From: Sam Vilain <sam@vilain.net>
To: Oleg Drokin <green@namesys.com>
Cc: reiserfs-list@namesys.com, vitaly@namesys.com
Subject: Re: reiserfsck --blame-it-on-the-hardware-yeah-yeah
Date: Tue, 11 Feb 2003 05:24:58 +1300 [thread overview]
Message-ID: <200302110525.06890.sam@vilain.net> (raw)
In-Reply-To: <20030209130116.A32206@namesys.com>
On Sun, 09 Feb 2003 23:01, Oleg Drokin wrote:
> > Therefore, your reiserfsck has a bug. The whole point of a fsck is
> Well, currently the logic is "If we cannot read some block, that
> usually means this is a badblock".
> And so it prints the message. Of course more testing about
> if the block is beyond partition boundary should be probably added.
The block is not bad, it's EINVAL :-). The block *number* is bad; you
*could* add to your is_block_shagged() function a test for whether the
block is out of bounds, but the point is that if it gets as far as that
function, chances are that it is too late.
(In reiserfsck), you need to do the bounds check when the referring
block/data structure is checked.
> > that any data, anywhere, can be corrupted - and reiserfsck should not
> > fall over because of it. So, what you should do is carefully go
> Sure, unfortunatelly interactive part of reiserfsck is not very mature.
> And what do you think it should have done? Shrink the size of FS
> to fit changed (may be because of corruption) partition size?
> Enlarge the partition? What else?
Hmm. It wasn't a changed partition size. It was just a junk record in the
journal. It almost certainly got there by virtue of a hard hang that I
experienced just before this all happening.
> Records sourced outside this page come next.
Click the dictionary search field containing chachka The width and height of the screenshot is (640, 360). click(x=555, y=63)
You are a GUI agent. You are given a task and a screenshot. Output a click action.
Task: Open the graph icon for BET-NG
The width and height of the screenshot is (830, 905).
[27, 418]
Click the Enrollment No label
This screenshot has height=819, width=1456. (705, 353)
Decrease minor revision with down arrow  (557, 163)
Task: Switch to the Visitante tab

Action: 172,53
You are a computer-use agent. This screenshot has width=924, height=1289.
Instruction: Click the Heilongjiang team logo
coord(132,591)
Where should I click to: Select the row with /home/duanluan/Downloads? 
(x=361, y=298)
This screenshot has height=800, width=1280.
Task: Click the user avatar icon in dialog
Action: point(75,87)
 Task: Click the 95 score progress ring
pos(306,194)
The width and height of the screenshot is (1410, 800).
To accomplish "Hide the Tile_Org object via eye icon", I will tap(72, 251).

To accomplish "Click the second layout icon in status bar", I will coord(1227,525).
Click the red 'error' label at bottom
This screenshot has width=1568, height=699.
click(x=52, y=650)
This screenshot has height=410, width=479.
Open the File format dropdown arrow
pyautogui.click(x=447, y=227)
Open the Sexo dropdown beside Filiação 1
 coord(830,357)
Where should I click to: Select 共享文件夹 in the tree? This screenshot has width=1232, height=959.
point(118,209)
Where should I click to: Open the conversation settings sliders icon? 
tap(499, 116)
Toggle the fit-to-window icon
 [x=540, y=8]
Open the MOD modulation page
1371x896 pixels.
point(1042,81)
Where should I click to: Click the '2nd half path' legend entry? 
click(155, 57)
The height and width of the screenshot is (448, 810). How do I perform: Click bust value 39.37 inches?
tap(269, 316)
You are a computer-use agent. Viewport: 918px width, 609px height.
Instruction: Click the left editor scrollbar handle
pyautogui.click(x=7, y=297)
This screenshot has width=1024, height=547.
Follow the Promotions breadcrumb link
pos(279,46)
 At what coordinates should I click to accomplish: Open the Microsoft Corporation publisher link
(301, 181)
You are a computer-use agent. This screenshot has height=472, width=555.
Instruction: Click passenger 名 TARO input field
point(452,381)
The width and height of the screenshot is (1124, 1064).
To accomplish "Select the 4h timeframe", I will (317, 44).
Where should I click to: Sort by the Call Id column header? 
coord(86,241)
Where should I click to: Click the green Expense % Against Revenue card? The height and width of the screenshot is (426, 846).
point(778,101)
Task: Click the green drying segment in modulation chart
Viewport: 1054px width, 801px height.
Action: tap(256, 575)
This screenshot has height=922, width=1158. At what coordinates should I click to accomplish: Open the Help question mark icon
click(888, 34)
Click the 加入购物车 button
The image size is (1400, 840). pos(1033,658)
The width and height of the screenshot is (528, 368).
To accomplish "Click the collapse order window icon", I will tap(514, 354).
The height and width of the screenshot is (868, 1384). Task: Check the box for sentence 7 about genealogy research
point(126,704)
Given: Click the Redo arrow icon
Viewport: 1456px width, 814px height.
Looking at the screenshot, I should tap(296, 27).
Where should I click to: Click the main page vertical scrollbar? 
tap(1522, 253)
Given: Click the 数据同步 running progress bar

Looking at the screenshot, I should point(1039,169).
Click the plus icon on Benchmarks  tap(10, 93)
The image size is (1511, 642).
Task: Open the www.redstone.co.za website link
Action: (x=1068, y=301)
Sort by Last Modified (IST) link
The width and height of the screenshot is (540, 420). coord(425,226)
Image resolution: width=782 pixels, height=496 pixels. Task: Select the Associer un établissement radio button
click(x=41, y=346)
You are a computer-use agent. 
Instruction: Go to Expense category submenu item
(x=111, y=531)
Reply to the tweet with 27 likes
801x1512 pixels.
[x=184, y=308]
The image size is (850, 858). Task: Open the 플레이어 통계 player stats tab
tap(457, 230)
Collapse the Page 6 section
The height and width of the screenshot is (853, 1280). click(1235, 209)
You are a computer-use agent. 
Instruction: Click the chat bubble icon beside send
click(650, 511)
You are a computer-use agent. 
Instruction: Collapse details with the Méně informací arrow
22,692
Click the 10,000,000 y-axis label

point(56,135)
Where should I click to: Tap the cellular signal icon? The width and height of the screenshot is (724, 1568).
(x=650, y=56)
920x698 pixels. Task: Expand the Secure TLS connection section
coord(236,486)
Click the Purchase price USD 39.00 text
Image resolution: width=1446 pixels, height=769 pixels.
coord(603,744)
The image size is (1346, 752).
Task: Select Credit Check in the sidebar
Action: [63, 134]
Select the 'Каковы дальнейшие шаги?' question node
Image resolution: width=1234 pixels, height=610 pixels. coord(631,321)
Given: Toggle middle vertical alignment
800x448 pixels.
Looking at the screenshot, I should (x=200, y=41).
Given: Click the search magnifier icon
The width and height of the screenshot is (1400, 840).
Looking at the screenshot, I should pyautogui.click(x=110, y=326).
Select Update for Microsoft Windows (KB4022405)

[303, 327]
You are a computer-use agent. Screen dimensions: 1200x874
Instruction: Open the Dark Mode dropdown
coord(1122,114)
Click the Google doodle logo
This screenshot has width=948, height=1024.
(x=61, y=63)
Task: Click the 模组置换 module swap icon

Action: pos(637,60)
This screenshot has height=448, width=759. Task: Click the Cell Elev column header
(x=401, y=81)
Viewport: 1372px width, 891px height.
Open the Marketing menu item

> > through your filesystem data structure, insert garbage in at each
> > unique structural location, and run `reiserfsck' on it to see if it
> > handles the problem correctly. Then I'd suggest sollowing that up
> > with some randomly corrupted filesystems.
> Yup, we are running such tests. But thanks for suggestion.
Good to hear.
> > Looking at the source code, I now see why the --no-journal-available
> > switch does not do anything if a `standard' journal is used rather
> > than an off-device journal. However, I would suggest that this test
> > is superfluous, and the tool has more benefit to the system
> > administrator if the test for a `standard' journal with
> > fsck_skip_journal is removed, or perhaps replaced with a warning or
> > another prompt.
> We will think about it. Thanks for the idea.
From my experiment, removing the test is not quite all that's required :-).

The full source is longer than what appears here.